Es ging, wie so oft, um die Finanzen. Schon 1934 wies Walter, der den Hotelbetrieb zu führen hatte, seinen älteren Bruder auf die missliche Lage hin. Neben dem Kummer um seine kranke Gemahlin, die von Walter über Jahre liebevoll gepflegt wurde, sorgte das schlecht laufende Hotel, das die Gäste bald an einer Hand abzählen konnte, für grosse finanzielle Probleme. Walter empfahl seinen Brüdern, alles daran zu setzen, das Hotel baldmöglichst zu veräussern.
Die Diskussionen zogen sich in die Länge, Ralph trat immer stärker als Zögerer und Bremser auf. Er liebte die Villa und wollte sie nicht verkaufen. 1938 eskalierte die Auseinandersetzung. Zwischen Ralph und Walter kam es zum heftigen Streit. Gemäss Walter hatte sich Ralph «zu Bemerkungen hinreissen lassen, die einen Riss in unsern Verhältnissen hervorgerufen haben, der sich schwer heilen lässt». Ralph warf seinem Bruder vor, als Hoteldirektor nicht zu taugen. Walter umgekehrt kritisierte Ralph, dass er sich quasi von ihm aushalten lasse, indem er in all den Jahren nie etwas an die Kost und Logis für seine Wochenend- oder Ferienaufenthalte bezahlt habe.
Damit scheint sich der Kreis zu schliessen: Im Nachhinein klingen die Worte, welche das Kindermädchen 1895/96 über Ralph in ihr Tagebuch eintrug, geradezu prophetisch. Sie schrieb über den kleinen Ralph: «Der gute Ralph wird in seinem Leben noch manchmal erfahren, dass die Zunge ein böses Ding ist und viel Schaden anrichtet».

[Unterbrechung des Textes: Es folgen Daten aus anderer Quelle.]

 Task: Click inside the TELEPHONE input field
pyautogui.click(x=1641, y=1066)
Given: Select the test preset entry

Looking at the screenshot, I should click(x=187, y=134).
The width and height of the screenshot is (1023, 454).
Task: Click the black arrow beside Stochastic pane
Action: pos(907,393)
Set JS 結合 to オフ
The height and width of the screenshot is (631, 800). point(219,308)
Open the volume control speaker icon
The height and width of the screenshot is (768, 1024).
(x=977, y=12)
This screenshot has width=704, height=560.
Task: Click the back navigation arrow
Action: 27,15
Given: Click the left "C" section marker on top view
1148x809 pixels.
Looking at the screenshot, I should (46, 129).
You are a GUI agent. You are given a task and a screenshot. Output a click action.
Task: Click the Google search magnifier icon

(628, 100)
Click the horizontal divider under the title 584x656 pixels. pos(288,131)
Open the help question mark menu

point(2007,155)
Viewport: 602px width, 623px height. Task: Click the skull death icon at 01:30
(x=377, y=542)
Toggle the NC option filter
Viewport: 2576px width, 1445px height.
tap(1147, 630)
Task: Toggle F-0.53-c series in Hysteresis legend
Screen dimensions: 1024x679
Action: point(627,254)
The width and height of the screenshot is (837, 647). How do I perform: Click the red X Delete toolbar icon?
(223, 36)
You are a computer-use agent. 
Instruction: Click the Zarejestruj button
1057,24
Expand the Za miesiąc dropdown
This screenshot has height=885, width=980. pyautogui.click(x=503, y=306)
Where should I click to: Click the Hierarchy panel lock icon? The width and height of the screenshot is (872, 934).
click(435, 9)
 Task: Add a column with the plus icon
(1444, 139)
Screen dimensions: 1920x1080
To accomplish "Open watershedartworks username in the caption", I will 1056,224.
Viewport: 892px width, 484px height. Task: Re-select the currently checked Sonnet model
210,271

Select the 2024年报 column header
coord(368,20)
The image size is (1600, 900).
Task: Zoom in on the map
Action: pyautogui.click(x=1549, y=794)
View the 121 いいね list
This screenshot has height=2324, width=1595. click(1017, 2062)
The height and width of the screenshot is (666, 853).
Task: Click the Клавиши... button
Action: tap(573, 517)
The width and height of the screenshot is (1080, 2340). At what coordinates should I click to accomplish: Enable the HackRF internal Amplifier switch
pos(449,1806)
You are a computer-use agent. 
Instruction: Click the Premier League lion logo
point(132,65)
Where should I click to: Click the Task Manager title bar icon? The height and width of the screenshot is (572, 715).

Die Kontroverse dauerte an. Erst 1951, 17 Jahre nachdem Walter erstmals den Verkaufswunsch öffentlich machte, lenkten die Geschwister ein. Die Hotel Eden AG wurde an Albert Janser, einen Wirt in Brunnen, veräussert. Die Villa wurde ausgeklammert; weil Hotel und Villa aber zusammengebaut waren, wurde ein Konstrukt an Reglementen, Einschränkungen und gegenseitigen Konzessionen und Rechten aufgestellt, das bis heute nachwirkt. Auch dieser Vertrag trägt deutlich die Handschrift von Ralphs Zögern – Ausnahmen, gegenseitige Sonderrechte oder Servitute wurden zuhauf formuliert, um, so scheint es, überhaupt einen Vertrag unterschriftsreif zu machen. 1952 schliesslich kaufte Ralph dann von der Hotel Eden AG die Villa Ruhheim, samt Teilen des Gartens und des grossen Umschwungs. 1969 stirbt Ralph Schoeck als letzter der vier Schoeck-Brüder in Brunnen.